TASK DETAILS: Please reproduce the data below exactly, from the first line through the line containing "Slik (488, 111)", and leave every later line out.

TASK MATERIAL:
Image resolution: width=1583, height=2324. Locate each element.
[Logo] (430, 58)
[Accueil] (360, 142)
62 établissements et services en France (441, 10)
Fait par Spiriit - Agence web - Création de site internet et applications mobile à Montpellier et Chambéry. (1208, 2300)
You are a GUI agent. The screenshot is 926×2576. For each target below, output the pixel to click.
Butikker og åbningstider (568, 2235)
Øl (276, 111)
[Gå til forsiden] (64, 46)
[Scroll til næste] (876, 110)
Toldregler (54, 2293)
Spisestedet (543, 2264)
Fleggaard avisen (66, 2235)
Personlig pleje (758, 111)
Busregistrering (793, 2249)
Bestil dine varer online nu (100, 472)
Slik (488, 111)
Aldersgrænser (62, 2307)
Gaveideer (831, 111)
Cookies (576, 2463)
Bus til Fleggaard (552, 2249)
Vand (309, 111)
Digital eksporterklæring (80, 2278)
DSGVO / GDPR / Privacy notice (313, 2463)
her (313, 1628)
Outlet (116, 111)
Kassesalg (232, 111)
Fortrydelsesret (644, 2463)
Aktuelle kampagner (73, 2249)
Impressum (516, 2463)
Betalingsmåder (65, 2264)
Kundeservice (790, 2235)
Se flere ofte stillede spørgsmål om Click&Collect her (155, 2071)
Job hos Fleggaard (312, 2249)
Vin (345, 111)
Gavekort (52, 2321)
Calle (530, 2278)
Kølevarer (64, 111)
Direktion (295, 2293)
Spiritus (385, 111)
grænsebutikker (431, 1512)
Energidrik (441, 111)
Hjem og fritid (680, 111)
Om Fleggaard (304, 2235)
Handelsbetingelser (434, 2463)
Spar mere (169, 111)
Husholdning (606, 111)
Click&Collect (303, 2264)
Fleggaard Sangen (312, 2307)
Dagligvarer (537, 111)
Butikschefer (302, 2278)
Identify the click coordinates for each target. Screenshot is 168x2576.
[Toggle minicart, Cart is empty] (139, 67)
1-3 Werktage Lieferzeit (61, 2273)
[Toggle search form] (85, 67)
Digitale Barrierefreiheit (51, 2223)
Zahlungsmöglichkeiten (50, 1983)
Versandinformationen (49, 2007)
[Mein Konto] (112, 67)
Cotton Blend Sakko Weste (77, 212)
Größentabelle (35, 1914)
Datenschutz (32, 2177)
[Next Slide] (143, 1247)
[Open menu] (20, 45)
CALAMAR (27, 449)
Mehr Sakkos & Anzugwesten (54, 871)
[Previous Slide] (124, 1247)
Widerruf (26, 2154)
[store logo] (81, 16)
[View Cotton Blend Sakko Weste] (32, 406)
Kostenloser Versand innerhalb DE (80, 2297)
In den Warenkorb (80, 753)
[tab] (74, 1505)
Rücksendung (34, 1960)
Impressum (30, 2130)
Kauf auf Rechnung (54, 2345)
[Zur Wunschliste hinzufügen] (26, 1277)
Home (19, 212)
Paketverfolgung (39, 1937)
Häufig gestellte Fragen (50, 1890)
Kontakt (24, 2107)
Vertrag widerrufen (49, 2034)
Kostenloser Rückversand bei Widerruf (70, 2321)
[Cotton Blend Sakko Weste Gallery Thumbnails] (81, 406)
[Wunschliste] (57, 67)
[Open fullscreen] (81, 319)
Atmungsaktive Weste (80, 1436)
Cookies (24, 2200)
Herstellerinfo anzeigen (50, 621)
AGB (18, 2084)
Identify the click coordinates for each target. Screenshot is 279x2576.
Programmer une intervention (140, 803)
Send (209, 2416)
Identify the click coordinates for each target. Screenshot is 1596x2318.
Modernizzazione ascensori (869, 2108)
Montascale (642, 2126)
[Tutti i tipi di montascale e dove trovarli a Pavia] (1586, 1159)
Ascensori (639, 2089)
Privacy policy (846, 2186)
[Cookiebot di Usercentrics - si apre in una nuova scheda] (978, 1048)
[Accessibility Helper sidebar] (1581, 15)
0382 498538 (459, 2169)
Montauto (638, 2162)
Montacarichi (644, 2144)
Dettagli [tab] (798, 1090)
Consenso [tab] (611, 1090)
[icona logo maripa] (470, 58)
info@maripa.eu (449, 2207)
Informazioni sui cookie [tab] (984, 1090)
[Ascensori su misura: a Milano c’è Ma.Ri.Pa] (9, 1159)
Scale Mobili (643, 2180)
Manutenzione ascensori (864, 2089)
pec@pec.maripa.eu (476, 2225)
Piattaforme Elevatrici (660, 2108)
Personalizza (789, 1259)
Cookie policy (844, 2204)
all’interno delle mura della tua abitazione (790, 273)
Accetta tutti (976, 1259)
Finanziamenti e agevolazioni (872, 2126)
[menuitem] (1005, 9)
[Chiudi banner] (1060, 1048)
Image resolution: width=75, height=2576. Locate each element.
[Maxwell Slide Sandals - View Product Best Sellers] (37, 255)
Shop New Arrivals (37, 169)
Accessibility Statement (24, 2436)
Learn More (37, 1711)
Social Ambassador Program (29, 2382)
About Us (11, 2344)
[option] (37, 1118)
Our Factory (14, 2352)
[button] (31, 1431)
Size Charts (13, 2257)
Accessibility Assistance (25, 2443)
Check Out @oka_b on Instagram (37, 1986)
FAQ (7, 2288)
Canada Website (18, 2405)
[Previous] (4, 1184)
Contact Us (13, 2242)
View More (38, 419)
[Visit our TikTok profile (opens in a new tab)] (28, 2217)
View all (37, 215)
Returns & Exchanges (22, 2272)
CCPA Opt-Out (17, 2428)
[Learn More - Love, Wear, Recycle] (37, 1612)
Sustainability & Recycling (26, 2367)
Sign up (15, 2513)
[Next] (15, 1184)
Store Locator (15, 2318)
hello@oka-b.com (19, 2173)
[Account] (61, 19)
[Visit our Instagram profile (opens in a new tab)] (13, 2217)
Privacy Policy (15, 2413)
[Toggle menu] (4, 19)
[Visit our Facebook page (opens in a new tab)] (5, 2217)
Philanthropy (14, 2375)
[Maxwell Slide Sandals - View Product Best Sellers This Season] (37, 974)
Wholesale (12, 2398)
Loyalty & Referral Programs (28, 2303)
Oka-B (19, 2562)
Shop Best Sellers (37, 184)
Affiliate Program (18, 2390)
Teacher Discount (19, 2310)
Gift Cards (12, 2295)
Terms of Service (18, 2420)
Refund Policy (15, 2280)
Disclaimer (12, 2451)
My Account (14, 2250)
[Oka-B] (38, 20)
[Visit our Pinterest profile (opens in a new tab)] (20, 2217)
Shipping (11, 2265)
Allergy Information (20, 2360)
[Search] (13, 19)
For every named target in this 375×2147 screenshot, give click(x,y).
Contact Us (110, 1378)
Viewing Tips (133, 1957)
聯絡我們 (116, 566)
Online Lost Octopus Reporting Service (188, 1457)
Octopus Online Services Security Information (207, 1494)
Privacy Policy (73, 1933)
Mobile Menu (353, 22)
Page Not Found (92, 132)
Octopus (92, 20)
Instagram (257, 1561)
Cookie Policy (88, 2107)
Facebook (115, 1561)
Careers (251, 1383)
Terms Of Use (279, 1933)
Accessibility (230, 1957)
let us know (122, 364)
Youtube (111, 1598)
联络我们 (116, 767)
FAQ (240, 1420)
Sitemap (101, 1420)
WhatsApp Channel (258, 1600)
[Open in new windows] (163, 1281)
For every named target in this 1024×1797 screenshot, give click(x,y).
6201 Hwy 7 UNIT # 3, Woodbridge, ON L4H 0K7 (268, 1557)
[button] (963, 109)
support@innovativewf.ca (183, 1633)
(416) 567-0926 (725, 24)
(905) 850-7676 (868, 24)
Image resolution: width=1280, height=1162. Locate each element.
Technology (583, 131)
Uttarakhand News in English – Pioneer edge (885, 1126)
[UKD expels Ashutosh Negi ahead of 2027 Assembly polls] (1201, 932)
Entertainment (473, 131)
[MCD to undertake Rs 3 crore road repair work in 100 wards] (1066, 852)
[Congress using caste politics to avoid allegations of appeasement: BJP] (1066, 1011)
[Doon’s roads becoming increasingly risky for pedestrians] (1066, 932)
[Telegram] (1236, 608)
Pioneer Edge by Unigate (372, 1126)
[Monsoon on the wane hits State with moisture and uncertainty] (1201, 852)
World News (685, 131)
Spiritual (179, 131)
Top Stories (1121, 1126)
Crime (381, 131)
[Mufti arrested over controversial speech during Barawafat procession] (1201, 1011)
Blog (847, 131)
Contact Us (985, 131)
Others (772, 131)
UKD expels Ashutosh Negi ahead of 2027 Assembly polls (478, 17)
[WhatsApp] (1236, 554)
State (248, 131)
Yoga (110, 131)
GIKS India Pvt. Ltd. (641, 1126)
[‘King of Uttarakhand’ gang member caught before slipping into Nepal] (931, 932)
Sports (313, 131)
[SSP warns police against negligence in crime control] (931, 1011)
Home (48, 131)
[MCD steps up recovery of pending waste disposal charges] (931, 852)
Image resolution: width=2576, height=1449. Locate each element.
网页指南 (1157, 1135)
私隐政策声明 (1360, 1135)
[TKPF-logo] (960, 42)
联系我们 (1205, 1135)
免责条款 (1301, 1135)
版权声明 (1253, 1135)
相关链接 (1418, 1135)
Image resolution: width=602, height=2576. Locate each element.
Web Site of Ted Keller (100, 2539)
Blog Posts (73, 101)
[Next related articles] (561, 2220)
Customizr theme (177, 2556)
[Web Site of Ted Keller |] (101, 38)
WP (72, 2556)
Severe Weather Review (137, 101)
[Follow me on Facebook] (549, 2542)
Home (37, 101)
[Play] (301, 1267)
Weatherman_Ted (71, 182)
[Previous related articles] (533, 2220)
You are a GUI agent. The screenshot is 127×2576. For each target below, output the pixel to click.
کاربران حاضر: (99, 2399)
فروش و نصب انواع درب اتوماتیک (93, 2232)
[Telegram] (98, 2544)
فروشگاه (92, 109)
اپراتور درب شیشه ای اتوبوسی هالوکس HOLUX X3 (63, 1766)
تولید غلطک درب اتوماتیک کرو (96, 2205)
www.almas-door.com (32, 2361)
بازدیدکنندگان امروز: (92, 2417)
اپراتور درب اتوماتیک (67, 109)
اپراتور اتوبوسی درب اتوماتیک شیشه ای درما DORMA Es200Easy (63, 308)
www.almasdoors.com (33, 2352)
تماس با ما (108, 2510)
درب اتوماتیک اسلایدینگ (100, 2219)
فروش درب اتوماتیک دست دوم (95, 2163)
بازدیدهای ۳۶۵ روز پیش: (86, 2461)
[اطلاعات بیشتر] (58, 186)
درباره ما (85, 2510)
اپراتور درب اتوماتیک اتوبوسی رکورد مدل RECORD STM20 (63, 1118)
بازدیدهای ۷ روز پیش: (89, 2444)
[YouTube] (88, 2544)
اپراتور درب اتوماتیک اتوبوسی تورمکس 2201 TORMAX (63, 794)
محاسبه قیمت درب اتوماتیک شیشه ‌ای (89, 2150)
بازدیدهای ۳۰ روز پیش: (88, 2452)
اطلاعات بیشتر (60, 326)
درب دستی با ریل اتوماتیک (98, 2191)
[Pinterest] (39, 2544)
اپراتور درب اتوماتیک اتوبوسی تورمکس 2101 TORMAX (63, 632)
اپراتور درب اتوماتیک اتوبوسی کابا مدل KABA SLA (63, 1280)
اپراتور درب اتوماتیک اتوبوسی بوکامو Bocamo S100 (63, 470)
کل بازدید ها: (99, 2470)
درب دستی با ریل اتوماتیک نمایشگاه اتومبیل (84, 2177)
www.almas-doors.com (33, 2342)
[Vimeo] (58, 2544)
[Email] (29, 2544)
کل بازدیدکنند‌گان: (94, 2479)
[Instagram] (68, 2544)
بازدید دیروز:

TASK RESPONSE:
Image resolution: width=1583, height=2324. Locate each element.
[Logo] (430, 58)
[Accueil] (360, 142)
62 établissements et services en France (441, 10)
Fait par Spiriit - Agence web - Création de site internet et applications mobile à Montpellier et Chambéry. (1208, 2300)
You are a GUI agent. The screenshot is 926×2576. For each target below, output the pixel to click.
Butikker og åbningstider (568, 2235)
Øl (276, 111)
[Gå til forsiden] (64, 46)
[Scroll til næste] (876, 110)
Toldregler (54, 2293)
Spisestedet (543, 2264)
Fleggaard avisen (66, 2235)
Personlig pleje (758, 111)
Busregistrering (793, 2249)
Bestil dine varer online nu (100, 472)
Slik (488, 111)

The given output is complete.